** Listed records follows **

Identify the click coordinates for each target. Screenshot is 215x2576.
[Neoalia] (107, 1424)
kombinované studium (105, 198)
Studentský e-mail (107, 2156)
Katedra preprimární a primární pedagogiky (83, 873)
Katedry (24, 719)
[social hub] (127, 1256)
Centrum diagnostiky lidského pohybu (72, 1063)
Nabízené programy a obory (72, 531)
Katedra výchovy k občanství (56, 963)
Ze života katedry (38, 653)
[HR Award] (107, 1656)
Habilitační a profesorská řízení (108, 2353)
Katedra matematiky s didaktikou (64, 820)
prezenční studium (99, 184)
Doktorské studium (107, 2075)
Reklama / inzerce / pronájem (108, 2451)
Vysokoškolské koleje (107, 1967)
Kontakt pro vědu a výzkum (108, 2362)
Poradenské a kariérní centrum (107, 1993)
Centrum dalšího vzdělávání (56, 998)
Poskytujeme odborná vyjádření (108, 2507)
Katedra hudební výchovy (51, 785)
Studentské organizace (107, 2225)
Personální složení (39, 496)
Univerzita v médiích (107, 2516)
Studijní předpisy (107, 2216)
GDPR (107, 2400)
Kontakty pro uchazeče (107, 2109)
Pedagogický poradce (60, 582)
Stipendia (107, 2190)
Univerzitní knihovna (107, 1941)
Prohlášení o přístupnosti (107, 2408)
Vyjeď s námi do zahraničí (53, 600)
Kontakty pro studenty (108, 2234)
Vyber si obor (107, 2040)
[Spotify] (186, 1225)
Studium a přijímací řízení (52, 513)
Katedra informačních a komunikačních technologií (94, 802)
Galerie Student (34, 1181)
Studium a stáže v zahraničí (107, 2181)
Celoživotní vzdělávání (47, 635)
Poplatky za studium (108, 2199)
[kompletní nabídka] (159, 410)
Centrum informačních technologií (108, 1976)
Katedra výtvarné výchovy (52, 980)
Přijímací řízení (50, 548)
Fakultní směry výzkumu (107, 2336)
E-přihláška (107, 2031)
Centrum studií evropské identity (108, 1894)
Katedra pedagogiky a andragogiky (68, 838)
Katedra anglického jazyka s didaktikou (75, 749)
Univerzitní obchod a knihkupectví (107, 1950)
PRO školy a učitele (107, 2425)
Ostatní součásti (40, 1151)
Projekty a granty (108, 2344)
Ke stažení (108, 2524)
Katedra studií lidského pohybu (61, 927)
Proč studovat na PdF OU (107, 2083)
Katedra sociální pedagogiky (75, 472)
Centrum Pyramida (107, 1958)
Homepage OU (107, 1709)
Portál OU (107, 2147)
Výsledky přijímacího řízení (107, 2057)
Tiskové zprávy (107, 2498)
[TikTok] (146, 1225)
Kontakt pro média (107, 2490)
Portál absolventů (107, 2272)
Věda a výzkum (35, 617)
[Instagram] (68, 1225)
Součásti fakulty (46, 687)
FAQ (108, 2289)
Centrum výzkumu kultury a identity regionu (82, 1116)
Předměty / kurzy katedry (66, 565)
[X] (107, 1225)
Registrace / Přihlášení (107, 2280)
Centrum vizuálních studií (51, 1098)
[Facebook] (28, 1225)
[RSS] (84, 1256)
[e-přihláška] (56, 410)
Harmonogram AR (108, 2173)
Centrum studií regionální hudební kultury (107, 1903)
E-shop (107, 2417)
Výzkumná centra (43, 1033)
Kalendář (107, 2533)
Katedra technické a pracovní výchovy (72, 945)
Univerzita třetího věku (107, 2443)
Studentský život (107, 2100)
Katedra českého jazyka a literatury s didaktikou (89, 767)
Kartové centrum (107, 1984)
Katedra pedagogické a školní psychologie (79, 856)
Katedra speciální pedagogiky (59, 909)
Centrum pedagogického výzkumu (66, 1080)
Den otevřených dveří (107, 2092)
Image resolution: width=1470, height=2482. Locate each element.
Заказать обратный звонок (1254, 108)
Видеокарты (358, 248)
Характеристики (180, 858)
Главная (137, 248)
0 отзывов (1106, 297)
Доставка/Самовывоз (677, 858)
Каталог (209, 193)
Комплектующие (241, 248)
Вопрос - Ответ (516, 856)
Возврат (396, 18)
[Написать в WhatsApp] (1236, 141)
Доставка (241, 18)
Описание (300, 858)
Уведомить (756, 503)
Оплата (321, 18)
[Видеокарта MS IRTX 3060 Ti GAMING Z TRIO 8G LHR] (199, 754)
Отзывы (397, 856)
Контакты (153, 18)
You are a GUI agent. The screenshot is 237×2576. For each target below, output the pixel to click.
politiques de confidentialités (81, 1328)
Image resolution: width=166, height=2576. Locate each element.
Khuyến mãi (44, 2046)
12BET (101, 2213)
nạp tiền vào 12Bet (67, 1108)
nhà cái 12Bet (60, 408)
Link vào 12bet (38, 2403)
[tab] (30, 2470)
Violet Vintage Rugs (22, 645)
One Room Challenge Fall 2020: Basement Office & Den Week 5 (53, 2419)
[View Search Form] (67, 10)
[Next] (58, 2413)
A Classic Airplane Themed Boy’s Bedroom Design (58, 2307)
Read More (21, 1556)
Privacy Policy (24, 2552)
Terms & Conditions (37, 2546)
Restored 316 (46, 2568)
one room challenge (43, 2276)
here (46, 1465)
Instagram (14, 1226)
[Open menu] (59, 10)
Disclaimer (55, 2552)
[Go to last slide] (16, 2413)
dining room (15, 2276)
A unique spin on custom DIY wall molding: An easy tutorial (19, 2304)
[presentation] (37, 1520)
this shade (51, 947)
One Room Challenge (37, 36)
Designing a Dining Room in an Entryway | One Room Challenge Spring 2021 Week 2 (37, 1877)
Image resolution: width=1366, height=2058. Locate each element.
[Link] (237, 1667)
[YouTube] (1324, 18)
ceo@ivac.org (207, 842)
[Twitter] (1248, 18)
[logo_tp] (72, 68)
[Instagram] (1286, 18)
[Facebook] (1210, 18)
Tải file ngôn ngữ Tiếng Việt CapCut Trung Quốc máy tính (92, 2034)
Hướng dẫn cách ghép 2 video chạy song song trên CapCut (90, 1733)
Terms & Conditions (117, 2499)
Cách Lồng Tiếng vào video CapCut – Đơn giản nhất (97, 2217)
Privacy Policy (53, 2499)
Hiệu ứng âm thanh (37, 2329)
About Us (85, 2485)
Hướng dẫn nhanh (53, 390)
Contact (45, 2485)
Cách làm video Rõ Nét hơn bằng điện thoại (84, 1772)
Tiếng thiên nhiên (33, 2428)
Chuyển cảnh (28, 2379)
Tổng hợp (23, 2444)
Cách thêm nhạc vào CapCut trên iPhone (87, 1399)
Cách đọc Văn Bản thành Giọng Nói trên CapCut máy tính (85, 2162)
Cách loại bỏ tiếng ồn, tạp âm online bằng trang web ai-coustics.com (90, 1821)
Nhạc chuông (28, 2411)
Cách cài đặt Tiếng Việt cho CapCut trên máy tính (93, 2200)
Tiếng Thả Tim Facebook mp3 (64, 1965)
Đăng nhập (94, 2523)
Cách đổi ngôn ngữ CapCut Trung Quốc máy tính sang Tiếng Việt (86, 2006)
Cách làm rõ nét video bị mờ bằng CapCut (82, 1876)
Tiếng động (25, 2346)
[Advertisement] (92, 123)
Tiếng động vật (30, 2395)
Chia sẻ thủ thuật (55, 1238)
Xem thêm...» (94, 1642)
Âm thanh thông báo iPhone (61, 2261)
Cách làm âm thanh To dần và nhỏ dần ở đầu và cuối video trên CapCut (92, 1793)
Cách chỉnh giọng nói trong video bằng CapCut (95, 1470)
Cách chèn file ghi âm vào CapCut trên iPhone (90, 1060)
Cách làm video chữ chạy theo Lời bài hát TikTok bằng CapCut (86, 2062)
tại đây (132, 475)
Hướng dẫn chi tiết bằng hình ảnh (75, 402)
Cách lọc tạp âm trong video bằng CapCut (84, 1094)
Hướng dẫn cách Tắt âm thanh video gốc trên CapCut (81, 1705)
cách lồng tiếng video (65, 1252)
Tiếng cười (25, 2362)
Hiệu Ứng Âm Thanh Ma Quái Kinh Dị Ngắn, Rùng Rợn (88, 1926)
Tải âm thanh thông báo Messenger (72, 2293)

** End of Listed records **

Above are the records; repeat exactly the lines from the one holding "Součásti fakulty (46, 687)" down to the one holding "Restored 316 (46, 2568)", end lines included.

_Answer space_.
Součásti fakulty (46, 687)
FAQ (108, 2289)
Centrum výzkumu kultury a identity regionu (82, 1116)
Předměty / kurzy katedry (66, 565)
[X] (107, 1225)
Registrace / Přihlášení (107, 2280)
Centrum vizuálních studií (51, 1098)
[Facebook] (28, 1225)
[RSS] (84, 1256)
[e-přihláška] (56, 410)
Harmonogram AR (108, 2173)
Centrum studií regionální hudební kultury (107, 1903)
E-shop (107, 2417)
Výzkumná centra (43, 1033)
Kalendář (107, 2533)
Katedra technické a pracovní výchovy (72, 945)
Univerzita třetího věku (107, 2443)
Studentský život (107, 2100)
Katedra českého jazyka a literatury s didaktikou (89, 767)
Kartové centrum (107, 1984)
Katedra pedagogické a školní psychologie (79, 856)
Katedra speciální pedagogiky (59, 909)
Centrum pedagogického výzkumu (66, 1080)
Den otevřených dveří (107, 2092)
Image resolution: width=1470, height=2482. Locate each element.
Заказать обратный звонок (1254, 108)
Видеокарты (358, 248)
Характеристики (180, 858)
Главная (137, 248)
0 отзывов (1106, 297)
Доставка/Самовывоз (677, 858)
Каталог (209, 193)
Комплектующие (241, 248)
Вопрос - Ответ (516, 856)
Возврат (396, 18)
[Написать в WhatsApp] (1236, 141)
Доставка (241, 18)
Описание (300, 858)
Уведомить (756, 503)
Оплата (321, 18)
[Видеокарта MS IRTX 3060 Ti GAMING Z TRIO 8G LHR] (199, 754)
Отзывы (397, 856)
Контакты (153, 18)
You are a GUI agent. The screenshot is 237×2576. For each target below, output the pixel to click.
politiques de confidentialités (81, 1328)
Image resolution: width=166, height=2576. Locate each element.
Khuyến mãi (44, 2046)
12BET (101, 2213)
nạp tiền vào 12Bet (67, 1108)
nhà cái 12Bet (60, 408)
Link vào 12bet (38, 2403)
[tab] (30, 2470)
Violet Vintage Rugs (22, 645)
One Room Challenge Fall 2020: Basement Office & Den Week 5 (53, 2419)
[View Search Form] (67, 10)
[Next] (58, 2413)
A Classic Airplane Themed Boy’s Bedroom Design (58, 2307)
Read More (21, 1556)
Privacy Policy (24, 2552)
Terms & Conditions (37, 2546)
Restored 316 (46, 2568)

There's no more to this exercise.